Like a team of laboratory gearheads, Arizona State University (A.S.U.) researchers have found a way to soup up microscopic "nanomachines" that may someday be used to deliver lifesaving medications or test the quality of drinking water in remote regions of the world. In place of turbochargers and high-octane gas, the scientists tweaked their engine design and used an additive to speed the oxidation of hydrogen peroxide into fuel to create nanomachines 350 times more powerful than any previously built.

A nanomachine is a tiny device of less than a micron (one millionth of a meter, or about four one-hundred-thousandths of an inch) in size that scientists hope will soon be able to carry out a variety of medical and research functions, such as the targeted delivery of anticancer drugs, more efficiently and quickly than is possible today. Over the past few years, scientists have built hydrogen peroxide–fueled nanomachines from gold, platinum and nickel. The problem is that none of them were powerful or fast enough to perform practical scientific applications, because they could move no faster than 10 microns per second.

But Joseph Wang, director of the A.S.U. Biodesign Institute's Center for Bioelectronics and Biosensors, graduate teaching assistant Rawiwan Laocharoensuk and lab associate Jared Burdick report in the journal ACS Nano that they succeeded in ramping up the nanomechanisms' average speed to 60 microns per second (which is nearly as fast as the systems that propel microorganisms) by inserting carbon nanotubes into the platinum.

They cranked them up even more—to 200 microns per second (equivalent to 100 of the nanomachine's body lengths)—by also adding hydrazine, an ammonia-derived chemical compound that accelerates hydrogen peroxide oxidation.

"For the first time, we took synthetic nanomotors and made them more powerful," Wang says. "Previous nanomachines were too weak to carry heavy cargo."

A.S.U.'s work builds on various researchers' nanomotor tinkering over the past few years. The National Institutes of Health two years ago awarded a Purdue University research team $7 million over five years to study the potential use of a nanomotor, a microscopic biological machine, in diagnosing and treating diseases such as cancer, AIDS, hepatitis B and influenza. Researchers at Pennsylvania State University and the University of Toronto have likewise studied the development of nanomotors, but have not experimented with the enhancements Wang and his team introduced.
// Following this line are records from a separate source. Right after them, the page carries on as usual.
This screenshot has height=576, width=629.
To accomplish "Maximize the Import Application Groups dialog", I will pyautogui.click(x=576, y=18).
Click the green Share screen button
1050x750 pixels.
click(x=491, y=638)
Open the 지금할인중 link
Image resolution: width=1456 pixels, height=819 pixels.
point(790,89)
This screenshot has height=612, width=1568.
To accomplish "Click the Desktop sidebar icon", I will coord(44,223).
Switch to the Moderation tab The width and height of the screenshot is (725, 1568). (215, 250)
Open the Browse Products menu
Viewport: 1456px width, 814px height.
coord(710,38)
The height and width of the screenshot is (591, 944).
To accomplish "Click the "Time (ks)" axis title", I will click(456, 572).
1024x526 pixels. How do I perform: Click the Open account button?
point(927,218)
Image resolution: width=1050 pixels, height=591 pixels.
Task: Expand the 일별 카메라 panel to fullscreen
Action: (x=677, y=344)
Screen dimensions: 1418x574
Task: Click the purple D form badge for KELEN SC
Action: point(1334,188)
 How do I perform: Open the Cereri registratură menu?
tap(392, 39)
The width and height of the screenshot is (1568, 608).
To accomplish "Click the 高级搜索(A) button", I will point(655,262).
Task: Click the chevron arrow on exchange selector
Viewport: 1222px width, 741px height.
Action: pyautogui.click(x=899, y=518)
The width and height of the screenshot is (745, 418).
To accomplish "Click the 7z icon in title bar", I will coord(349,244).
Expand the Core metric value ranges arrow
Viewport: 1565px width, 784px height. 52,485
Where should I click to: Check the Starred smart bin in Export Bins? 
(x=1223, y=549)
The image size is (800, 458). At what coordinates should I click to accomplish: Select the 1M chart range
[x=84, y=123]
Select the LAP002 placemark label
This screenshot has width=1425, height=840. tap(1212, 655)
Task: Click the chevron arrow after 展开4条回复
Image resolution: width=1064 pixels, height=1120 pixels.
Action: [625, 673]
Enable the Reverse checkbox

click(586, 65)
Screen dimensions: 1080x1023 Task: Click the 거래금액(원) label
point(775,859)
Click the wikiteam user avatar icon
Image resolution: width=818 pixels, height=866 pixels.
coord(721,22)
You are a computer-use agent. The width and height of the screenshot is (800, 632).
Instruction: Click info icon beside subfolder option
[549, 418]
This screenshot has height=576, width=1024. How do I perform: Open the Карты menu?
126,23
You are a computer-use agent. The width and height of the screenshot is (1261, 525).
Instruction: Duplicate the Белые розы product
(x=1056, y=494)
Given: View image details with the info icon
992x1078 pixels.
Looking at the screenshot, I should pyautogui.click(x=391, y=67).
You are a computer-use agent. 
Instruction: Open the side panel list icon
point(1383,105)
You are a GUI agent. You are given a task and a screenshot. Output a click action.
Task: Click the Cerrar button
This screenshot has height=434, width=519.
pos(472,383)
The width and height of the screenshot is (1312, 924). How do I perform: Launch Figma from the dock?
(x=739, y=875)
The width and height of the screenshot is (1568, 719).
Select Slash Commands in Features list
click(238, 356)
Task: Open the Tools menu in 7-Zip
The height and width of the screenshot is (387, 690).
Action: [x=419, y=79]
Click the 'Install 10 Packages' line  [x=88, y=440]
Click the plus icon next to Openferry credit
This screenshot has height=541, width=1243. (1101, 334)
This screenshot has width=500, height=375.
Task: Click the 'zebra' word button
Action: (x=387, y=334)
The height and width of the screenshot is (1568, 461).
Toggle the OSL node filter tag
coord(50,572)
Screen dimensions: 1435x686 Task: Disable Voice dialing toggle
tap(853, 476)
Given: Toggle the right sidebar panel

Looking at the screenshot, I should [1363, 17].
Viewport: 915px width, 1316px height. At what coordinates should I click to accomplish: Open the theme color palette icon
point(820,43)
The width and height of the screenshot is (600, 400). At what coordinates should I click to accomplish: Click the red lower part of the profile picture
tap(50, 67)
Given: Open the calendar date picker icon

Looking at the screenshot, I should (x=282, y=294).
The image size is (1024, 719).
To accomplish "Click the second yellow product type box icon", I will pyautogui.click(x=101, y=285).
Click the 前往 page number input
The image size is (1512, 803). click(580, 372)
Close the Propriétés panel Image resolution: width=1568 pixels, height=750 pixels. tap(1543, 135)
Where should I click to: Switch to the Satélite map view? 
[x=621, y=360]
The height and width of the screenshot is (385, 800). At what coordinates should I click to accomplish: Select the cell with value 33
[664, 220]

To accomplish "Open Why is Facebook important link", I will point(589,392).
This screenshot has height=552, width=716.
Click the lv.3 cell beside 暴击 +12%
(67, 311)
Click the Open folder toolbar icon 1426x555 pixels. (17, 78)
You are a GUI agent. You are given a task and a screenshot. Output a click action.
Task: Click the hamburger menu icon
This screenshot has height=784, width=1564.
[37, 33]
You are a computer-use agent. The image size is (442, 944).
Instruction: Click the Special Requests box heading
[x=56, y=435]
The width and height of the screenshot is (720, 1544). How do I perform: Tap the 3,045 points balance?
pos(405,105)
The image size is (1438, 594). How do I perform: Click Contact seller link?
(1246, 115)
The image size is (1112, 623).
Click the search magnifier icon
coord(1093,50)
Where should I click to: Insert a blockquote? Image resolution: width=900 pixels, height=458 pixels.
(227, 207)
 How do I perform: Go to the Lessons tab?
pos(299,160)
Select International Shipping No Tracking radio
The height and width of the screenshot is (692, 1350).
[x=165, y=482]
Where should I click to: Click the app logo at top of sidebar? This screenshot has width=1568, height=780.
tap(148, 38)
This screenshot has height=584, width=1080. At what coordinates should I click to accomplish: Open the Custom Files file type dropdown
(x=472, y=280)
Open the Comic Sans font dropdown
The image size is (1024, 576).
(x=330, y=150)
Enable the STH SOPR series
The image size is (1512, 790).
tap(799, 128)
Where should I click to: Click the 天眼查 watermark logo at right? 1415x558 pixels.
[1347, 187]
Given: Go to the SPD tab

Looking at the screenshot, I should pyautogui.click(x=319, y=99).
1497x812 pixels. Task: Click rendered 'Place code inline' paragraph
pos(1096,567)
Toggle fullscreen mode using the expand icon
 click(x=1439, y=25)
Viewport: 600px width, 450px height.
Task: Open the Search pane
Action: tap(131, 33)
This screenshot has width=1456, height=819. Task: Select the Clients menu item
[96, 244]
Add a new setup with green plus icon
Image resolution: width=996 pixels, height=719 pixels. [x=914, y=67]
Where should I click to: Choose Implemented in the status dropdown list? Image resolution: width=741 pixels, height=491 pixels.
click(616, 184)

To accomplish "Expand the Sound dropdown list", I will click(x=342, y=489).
Nanomachines are modeled after microorganisms found in the body. Proteins called kinesins, for example, are natural nanomotors that support cellular functions such as mitosis (the chromosomal process that creates two nuclei from one parent nucleus) and meiosis (when the number of chromosomes per cell is reduced by one half).

Some environmentalists and consumer advocates have raised concerns about the potential safety risks of nanotechnology, noting that few studies have been done to assess possible dangers of such puny and hard to detect particles on the human body. But Wang dismisses these concerns, noting that he uses nontoxic building materials. "Platinum and gold are not harmful to the body in these small quantities," he says, adding that his team's work paves the way for creating nanomotor-based sensing systems for monitoring chemicals—including glucose—in the body, although a practical application is still years away.

"We expect that these studies will lead to even more energy-efficient nanomotors and will open up new opportunities for nanoscale vehicle systems" that could transport and release loads of medication throughout the body, the researchers write in ACS Nano. The carbon nanotube–infused contrivances that Wang and his team created were able to move even when hauling cargo 10 times larger in diameter than them.

Needless to say, the human body does not produce hydrogen peroxide needed to fuel nanomotors, so Wang and his colleagues are working on ways to synthesize it from glucose. The use of nanomotored substances to deliver drugs is several years away. (They would have to go through numerous clinical trials and get U.S. Food and Drug Administration approval before anyone could use them, for example, to carry insulin for diabetics or deliver drugs that could open clogged arteries.) But Wang says that such minimotors could be used within the next two years as part of sensors that could detect impurities (metals or microbes) in drinking water—and, eventually, to remove them.